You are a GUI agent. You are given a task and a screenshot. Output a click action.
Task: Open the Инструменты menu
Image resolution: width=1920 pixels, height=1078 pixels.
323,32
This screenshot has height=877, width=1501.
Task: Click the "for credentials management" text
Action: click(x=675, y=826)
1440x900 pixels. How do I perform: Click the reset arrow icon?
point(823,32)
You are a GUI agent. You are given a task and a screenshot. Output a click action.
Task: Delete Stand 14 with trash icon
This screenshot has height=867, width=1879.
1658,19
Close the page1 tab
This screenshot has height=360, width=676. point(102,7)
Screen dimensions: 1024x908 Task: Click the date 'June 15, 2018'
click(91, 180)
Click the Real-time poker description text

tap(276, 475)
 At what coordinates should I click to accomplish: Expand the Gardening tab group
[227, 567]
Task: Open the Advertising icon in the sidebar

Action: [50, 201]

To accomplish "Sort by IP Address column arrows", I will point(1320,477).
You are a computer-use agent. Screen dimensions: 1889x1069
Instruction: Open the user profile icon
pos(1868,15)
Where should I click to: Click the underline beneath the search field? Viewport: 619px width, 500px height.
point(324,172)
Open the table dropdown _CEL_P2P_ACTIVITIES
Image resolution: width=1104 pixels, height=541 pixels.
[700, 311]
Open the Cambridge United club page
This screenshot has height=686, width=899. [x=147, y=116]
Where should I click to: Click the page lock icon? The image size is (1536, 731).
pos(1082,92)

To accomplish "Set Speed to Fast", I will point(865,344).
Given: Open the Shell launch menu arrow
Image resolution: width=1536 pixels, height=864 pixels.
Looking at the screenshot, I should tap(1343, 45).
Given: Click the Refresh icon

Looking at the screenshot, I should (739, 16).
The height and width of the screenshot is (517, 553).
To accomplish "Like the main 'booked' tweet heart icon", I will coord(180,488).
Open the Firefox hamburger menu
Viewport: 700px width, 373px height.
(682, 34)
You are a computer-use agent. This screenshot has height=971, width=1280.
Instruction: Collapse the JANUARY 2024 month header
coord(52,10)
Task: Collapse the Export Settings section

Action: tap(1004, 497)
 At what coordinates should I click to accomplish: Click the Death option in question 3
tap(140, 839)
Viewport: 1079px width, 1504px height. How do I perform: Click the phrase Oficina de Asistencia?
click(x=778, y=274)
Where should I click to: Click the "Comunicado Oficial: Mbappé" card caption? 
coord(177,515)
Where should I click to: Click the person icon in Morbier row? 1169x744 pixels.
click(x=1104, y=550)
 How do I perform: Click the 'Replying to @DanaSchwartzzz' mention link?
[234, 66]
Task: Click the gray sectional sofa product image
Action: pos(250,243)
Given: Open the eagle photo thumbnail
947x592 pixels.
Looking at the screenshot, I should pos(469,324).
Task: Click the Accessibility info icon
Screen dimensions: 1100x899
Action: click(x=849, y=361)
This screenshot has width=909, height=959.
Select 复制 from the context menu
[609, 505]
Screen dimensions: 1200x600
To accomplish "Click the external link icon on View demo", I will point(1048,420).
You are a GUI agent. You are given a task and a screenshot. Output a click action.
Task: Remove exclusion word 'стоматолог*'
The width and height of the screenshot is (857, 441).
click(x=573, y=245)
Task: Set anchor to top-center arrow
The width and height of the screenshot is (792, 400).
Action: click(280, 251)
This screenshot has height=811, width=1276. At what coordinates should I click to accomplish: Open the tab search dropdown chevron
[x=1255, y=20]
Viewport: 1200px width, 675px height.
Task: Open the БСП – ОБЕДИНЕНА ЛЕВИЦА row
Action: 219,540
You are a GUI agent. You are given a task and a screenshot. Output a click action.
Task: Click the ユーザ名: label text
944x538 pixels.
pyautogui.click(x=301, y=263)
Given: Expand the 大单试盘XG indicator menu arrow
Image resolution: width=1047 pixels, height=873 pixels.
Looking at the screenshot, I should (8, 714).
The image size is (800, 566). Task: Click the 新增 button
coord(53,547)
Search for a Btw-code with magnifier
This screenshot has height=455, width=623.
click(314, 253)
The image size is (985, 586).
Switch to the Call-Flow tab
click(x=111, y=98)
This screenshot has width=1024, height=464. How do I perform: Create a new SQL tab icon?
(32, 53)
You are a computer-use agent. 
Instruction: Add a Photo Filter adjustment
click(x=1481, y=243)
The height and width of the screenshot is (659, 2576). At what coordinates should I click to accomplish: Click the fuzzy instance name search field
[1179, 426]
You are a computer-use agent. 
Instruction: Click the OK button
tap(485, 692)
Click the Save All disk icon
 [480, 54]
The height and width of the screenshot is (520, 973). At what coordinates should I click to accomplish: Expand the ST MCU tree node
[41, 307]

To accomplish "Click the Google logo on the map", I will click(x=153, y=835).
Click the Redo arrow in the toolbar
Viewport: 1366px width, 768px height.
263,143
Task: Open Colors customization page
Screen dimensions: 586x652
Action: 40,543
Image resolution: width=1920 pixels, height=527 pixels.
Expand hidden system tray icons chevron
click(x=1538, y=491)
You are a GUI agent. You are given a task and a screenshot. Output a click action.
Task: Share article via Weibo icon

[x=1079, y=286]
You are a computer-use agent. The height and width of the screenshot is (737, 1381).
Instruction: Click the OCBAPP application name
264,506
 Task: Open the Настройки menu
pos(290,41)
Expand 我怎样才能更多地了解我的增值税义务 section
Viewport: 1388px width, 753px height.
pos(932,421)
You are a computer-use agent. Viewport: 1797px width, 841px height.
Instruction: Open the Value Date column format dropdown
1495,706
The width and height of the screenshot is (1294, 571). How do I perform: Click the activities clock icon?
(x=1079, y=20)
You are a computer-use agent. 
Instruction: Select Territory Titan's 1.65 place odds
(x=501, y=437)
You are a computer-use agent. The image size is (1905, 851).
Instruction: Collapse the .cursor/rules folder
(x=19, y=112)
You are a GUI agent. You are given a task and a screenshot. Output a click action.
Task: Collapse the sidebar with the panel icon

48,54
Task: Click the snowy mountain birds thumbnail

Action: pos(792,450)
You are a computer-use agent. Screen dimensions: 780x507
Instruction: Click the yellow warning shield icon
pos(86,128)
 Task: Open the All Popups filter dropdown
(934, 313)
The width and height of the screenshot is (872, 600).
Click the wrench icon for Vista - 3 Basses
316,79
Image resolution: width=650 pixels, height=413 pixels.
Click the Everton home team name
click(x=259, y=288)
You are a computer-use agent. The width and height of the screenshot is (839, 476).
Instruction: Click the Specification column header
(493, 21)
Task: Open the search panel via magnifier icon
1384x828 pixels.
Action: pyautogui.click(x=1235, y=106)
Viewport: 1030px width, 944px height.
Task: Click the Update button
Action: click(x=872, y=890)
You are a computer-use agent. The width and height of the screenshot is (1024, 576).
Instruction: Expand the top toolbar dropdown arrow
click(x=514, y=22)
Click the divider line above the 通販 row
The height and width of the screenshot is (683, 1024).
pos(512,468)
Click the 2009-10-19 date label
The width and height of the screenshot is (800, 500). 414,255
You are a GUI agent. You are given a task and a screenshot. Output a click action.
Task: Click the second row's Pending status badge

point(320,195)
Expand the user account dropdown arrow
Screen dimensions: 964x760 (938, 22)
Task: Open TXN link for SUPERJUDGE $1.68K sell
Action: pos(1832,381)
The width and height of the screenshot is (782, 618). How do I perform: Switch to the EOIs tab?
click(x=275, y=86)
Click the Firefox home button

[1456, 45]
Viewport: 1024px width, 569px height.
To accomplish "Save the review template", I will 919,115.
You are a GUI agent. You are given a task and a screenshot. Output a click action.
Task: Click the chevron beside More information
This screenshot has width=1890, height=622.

*EXERCISE REQUIREMENTS*: From the line with "Task: Open the search" through the final line of the records, return each line exactly. Leave out the rest.

*RESPONSE BELOW*:
Task: Open the search panel via magnifier icon
1384x828 pixels.
Action: pyautogui.click(x=1235, y=106)
Viewport: 1030px width, 944px height.
Task: Click the Update button
Action: click(x=872, y=890)
You are a computer-use agent. The width and height of the screenshot is (1024, 576).
Instruction: Expand the top toolbar dropdown arrow
click(x=514, y=22)
Click the divider line above the 通販 row
The height and width of the screenshot is (683, 1024).
pos(512,468)
Click the 2009-10-19 date label
The width and height of the screenshot is (800, 500). 414,255
You are a GUI agent. You are given a task and a screenshot. Output a click action.
Task: Click the second row's Pending status badge

point(320,195)
Expand the user account dropdown arrow
Screen dimensions: 964x760 (938, 22)
Task: Open TXN link for SUPERJUDGE $1.68K sell
Action: pos(1832,381)
The width and height of the screenshot is (782, 618). How do I perform: Switch to the EOIs tab?
click(x=275, y=86)
Click the Firefox home button

[1456, 45]
Viewport: 1024px width, 569px height.
To accomplish "Save the review template", I will 919,115.
You are a GUI agent. You are given a task and a screenshot. Output a click action.
Task: Click the chevron beside More information
This screenshot has width=1890, height=622.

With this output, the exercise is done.